### What is expected
Below are some records. Reproduce them exactly from their first line through the line with "The height and width of the screenshot is (502, 1200).", inclusive.

### Study material
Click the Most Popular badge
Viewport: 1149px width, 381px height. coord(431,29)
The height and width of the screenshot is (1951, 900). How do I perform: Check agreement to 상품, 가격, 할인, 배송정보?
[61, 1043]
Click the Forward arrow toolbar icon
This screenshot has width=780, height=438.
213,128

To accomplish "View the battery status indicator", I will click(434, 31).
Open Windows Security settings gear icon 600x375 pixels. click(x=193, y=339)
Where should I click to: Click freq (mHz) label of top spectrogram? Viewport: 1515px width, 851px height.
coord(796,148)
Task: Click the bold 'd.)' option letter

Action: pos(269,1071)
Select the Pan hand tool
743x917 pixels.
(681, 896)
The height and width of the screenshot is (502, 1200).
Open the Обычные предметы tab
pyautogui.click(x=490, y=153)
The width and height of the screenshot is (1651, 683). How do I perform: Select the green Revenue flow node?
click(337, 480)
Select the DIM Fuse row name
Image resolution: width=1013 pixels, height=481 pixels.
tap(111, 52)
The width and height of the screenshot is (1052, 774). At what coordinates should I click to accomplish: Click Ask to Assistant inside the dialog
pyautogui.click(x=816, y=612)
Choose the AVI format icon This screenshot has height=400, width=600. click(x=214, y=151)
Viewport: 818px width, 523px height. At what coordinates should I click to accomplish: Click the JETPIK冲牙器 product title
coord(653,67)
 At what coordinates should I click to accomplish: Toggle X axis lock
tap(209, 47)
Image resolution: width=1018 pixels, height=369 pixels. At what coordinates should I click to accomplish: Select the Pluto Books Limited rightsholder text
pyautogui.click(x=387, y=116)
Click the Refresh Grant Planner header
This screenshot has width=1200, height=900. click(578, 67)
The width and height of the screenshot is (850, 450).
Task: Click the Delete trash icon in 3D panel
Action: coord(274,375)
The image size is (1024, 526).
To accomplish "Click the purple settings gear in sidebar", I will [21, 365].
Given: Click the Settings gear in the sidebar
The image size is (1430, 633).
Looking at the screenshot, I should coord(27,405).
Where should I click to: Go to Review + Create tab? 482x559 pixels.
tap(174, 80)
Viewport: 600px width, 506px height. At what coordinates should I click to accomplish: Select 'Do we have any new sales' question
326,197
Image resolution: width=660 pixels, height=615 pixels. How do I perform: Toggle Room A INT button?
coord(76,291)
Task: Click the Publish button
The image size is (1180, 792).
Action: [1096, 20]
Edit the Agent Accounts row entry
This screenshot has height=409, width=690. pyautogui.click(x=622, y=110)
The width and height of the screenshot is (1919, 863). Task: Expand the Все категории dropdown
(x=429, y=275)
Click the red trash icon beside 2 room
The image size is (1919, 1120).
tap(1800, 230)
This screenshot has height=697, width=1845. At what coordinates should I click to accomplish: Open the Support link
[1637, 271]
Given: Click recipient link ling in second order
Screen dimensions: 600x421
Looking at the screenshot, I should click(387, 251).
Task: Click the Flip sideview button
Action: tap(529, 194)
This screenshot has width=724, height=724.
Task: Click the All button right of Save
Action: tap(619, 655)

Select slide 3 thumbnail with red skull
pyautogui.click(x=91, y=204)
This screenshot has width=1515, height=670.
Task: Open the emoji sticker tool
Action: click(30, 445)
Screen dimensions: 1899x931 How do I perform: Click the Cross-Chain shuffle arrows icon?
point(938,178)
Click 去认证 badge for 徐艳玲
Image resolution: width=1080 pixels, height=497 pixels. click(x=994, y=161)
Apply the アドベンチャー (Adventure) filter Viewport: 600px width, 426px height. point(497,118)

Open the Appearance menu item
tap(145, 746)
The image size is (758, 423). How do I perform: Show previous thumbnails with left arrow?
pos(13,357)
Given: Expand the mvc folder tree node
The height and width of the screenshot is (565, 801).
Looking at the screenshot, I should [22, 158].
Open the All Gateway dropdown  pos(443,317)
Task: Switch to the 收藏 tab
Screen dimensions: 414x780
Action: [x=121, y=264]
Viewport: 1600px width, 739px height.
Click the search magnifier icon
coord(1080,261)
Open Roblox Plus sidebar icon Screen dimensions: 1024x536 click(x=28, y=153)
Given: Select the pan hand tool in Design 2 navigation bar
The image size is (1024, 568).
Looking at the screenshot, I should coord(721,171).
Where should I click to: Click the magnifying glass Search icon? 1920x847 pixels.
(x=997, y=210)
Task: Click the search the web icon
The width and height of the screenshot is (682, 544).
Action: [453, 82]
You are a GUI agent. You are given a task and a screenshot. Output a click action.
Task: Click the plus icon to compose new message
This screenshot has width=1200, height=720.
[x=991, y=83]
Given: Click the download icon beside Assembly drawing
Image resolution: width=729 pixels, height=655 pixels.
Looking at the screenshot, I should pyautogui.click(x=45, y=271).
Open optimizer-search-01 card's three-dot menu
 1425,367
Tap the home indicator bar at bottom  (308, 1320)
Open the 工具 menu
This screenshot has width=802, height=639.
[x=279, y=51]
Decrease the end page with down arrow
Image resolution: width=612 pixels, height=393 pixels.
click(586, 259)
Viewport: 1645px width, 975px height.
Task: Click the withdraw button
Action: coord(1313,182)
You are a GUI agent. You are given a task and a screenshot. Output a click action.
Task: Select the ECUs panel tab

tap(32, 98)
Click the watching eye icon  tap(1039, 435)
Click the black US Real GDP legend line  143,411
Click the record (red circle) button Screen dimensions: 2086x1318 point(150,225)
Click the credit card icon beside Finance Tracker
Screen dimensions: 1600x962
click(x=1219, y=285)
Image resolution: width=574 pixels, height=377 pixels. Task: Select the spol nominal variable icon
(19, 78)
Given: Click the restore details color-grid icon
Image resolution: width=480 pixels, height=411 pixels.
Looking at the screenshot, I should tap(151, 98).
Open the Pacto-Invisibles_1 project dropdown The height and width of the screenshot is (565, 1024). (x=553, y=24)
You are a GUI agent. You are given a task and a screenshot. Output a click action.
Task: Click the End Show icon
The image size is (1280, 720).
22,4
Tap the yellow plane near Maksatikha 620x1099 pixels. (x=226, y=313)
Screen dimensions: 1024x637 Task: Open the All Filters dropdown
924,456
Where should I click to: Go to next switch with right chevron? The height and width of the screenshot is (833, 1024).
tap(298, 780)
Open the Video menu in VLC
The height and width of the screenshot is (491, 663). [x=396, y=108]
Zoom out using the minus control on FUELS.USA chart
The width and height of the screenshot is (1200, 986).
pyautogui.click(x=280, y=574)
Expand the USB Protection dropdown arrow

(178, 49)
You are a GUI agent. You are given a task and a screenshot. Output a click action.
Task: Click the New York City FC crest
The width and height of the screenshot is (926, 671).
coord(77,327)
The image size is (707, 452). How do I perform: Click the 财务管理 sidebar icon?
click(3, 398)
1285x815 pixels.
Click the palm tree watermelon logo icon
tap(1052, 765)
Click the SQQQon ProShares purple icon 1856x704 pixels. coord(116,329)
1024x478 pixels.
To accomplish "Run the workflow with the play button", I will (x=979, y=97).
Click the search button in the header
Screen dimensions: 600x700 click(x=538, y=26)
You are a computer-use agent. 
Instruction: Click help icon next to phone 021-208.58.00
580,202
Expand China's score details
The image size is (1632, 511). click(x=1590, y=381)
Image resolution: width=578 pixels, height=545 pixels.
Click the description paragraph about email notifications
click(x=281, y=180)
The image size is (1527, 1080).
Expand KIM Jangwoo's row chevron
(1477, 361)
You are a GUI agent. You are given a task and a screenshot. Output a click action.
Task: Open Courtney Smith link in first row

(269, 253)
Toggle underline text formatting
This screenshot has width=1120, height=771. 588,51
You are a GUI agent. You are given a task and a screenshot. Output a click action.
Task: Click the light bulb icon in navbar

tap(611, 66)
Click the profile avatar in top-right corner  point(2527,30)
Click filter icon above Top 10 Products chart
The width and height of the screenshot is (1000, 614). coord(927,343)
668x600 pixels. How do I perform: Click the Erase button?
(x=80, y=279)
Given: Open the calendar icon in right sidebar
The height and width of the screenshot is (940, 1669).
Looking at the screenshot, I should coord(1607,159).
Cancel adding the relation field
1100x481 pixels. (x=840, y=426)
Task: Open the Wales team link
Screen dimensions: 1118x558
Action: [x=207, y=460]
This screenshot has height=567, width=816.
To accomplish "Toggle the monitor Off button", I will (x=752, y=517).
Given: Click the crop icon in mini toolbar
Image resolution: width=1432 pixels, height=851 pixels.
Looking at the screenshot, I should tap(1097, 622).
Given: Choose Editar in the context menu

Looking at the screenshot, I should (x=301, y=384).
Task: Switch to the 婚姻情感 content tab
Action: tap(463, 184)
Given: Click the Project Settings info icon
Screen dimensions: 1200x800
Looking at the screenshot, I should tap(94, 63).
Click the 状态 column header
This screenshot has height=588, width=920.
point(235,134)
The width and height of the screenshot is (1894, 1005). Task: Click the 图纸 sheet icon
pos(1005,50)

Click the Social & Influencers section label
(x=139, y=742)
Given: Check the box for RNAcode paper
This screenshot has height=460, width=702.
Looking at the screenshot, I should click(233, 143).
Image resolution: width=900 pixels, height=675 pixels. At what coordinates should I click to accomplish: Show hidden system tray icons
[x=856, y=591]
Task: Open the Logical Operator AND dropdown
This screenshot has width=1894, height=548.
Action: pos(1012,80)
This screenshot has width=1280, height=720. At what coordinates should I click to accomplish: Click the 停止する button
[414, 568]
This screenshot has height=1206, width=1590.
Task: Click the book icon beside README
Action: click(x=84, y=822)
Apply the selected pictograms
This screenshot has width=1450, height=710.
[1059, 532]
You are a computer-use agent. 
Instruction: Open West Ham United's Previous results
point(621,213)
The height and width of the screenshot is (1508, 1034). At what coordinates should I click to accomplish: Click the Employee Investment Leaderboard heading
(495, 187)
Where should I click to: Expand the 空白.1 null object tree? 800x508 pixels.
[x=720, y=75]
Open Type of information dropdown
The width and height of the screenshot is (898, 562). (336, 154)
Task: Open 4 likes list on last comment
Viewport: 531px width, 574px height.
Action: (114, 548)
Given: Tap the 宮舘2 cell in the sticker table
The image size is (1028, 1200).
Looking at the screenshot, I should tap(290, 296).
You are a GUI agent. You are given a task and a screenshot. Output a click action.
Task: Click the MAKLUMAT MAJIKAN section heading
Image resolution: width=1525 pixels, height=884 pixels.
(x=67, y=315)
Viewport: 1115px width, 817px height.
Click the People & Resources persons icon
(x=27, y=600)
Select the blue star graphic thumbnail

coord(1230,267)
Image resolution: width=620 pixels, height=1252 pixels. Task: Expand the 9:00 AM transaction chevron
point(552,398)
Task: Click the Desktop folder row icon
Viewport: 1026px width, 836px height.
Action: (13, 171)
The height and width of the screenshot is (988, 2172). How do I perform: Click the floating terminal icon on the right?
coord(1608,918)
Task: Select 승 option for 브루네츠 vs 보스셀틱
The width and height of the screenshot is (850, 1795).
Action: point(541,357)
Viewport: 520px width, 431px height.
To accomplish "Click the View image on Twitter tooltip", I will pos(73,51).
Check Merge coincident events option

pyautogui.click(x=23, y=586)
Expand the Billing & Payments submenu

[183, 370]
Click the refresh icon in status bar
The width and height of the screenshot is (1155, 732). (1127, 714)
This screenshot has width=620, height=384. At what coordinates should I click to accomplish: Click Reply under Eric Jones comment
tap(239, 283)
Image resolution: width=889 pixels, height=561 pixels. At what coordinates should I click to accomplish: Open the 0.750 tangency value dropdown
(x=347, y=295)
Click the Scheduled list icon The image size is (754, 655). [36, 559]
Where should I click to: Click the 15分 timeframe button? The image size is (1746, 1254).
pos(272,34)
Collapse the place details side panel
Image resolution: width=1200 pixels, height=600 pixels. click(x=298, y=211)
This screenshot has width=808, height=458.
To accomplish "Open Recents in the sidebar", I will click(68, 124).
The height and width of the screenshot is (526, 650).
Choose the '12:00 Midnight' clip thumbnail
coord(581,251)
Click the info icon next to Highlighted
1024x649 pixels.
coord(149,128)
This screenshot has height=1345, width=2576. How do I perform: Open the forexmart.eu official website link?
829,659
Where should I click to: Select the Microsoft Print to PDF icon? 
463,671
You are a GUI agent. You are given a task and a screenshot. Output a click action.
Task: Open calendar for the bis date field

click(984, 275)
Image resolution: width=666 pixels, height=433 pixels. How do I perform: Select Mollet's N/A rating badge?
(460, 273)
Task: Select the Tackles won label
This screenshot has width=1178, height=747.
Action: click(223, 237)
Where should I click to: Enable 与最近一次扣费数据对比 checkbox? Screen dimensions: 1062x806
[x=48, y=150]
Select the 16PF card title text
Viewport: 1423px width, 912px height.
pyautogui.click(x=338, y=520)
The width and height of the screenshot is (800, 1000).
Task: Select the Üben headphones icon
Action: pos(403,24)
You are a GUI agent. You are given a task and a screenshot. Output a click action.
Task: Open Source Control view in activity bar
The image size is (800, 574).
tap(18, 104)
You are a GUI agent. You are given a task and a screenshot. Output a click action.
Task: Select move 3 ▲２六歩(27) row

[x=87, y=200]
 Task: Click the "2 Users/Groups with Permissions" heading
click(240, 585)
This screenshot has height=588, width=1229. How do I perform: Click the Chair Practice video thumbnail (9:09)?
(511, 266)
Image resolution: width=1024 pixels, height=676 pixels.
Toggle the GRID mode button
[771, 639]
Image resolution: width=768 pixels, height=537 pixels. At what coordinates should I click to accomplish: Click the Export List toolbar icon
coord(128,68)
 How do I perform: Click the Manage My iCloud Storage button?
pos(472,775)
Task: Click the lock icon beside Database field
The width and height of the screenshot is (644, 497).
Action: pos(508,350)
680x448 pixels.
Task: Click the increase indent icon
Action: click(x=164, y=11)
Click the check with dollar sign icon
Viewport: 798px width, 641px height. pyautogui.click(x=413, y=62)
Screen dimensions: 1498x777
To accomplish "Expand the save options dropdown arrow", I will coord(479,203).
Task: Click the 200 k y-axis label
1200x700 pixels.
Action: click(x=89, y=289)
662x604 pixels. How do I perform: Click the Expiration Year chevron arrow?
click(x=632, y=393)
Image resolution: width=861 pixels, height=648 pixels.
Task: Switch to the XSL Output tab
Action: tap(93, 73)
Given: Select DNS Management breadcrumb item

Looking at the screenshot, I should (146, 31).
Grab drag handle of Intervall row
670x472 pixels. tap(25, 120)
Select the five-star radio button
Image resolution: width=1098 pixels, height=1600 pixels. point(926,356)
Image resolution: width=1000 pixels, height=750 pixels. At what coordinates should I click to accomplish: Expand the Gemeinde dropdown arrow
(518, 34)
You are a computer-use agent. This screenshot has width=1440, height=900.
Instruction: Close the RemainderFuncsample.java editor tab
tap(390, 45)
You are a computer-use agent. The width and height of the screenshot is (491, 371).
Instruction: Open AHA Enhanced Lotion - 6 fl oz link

### Written response
Click the Most Popular badge
Viewport: 1149px width, 381px height. coord(431,29)
The height and width of the screenshot is (1951, 900). How do I perform: Check agreement to 상품, 가격, 할인, 배송정보?
[61, 1043]
Click the Forward arrow toolbar icon
This screenshot has width=780, height=438.
213,128

To accomplish "View the battery status indicator", I will click(434, 31).
Open Windows Security settings gear icon 600x375 pixels. click(x=193, y=339)
Where should I click to: Click freq (mHz) label of top spectrogram? Viewport: 1515px width, 851px height.
coord(796,148)
Task: Click the bold 'd.)' option letter

Action: pos(269,1071)
Select the Pan hand tool
743x917 pixels.
(681, 896)
The height and width of the screenshot is (502, 1200).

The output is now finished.